Darkness Descends on Iran
The mood darkened when the subject turned to Iran. Trump recently agreed to a memorandum of understanding that ushered in a 60-day halt to hostilities, but on Wednesday he declared the ceasefire all but over after US forces struck Iranian targets the previous day. He asserted that Iran had violated the terms by attacking three vessels in the strategically vital Strait of Hormuz, supposedly reopened under the recent agreement. "We have a score to settle," he said, invoking past Iranian transgressions, including the manufacture of roadside bombs that killed and wounded numerous US troops in Iraq and Afghanistan.
Having hailed his own deal just two weeks ago as necessary to prevent an economic disaster equalling the Great Depression if the Strait of Hormuz remained closed, Trump now wrote off the possibility of agreement with Iran's leadership. "They violate the agreement every day. They lie, they cheat, they kill people. They've been killing people for 47 years. They knocked out the USS Cole," the US president said, citing Iran's alleged role in facilitating an al-Qaida attack on a US warship in October 2000.
New Goals and Menacing Threats
Having previously settled for reopening the Hormuz strait—through which 20% of the world's fuel supplies pass—Trump said the goal was now "denuclearization," a reference to Iran's capacity to build a future nuclear bomb. "We're going to have a deal. We may just do it without a deal, because you know what, it's easier," he said, menacingly. He paid cursory homage to his chief envoy Steve Witkoff, son-in-law Jared Kushner, and JD Vance, who were instrumental in negotiating the ceasefire. "My whole life is deals, [but] I don't see it with them. Maybe a big attack, and it'll knock out a lot of stuff," he said. US forces would "probably" carry out major attacks on Wednesday evening, he said, including potentially power stations and desalination plants.

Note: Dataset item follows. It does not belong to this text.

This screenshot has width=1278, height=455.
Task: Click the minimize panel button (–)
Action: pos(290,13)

Misnomers and Malapropisms
Trump's diatribe strayed into malapropisms and comical misnomers. At one point, referring to missiles supposedly aimed at the aircraft carrier USS Abraham Lincoln, he said they had been fired by "the Islamic Republic of Japan." In the middle of a homily about Iran's military forces being destroyed, he suddenly switched course to say "one of the thing we are going to be talking about today is … we'll give them the right to make Patriot" missiles—although he appeared to be referring to Ukraine.

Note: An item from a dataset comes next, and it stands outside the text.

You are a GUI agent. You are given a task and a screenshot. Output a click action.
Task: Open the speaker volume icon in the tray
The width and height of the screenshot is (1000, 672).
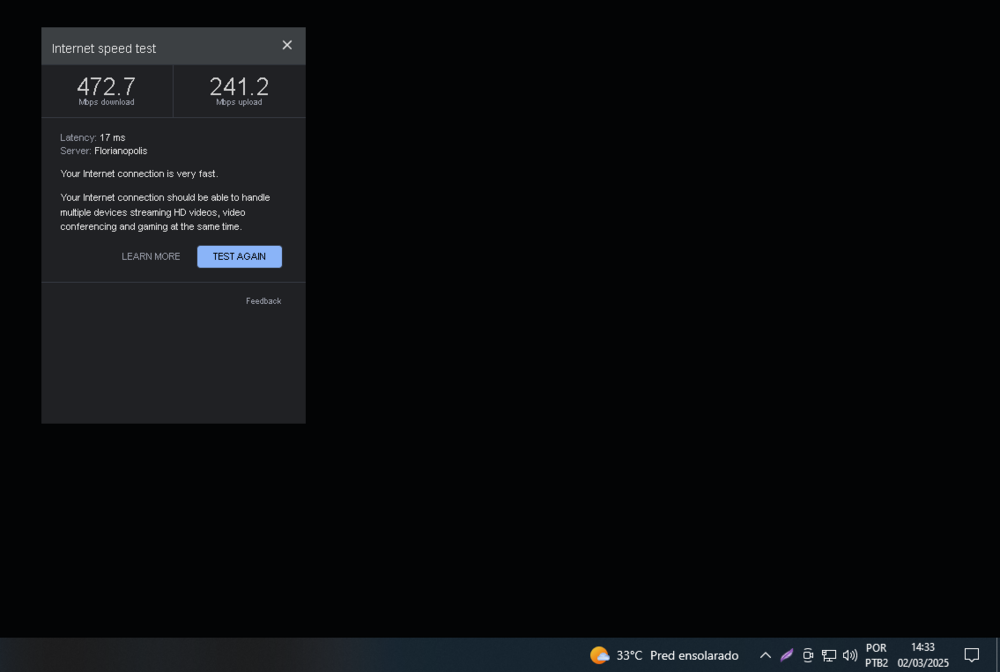coord(850,655)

After a succession of questions about the Russia-Ukraine war, he asked journalists if they had a question for "President Putin"—while Zelenskyy, the Russian leader's arch-foe, sat just feet away. The moment resembled a similar verbal miscue by Joe Biden at the annual Nato summit in Washington 2024. Possibly mindful of that, Trump attempted a cover-up, insisting he meant to say Putin because he had a scheduled phone call with him later.
Revealing Misstatement
Perhaps his most revealing misstatement was of the name of Iran's late supreme leader, Ali Khamenei, buried this week in a state funeral four months after being killed in an Israeli strike. "They wanted to go to the funeral of Khomeini," Trump said, mispronouncing Khamenei's name as that of Ayatollah Ruhollah Khomeini, the spiritual leader of the 1979 Iranian revolution, who ushered in decades of enmity with Washington after the 444-day siege of the US embassy in Tehran and the holding of 52 American hostages. By conjuring the more historical name, Trump may have been subconsciously revealing his preoccupation with an age-old US grievance—and signalling his urge to get even.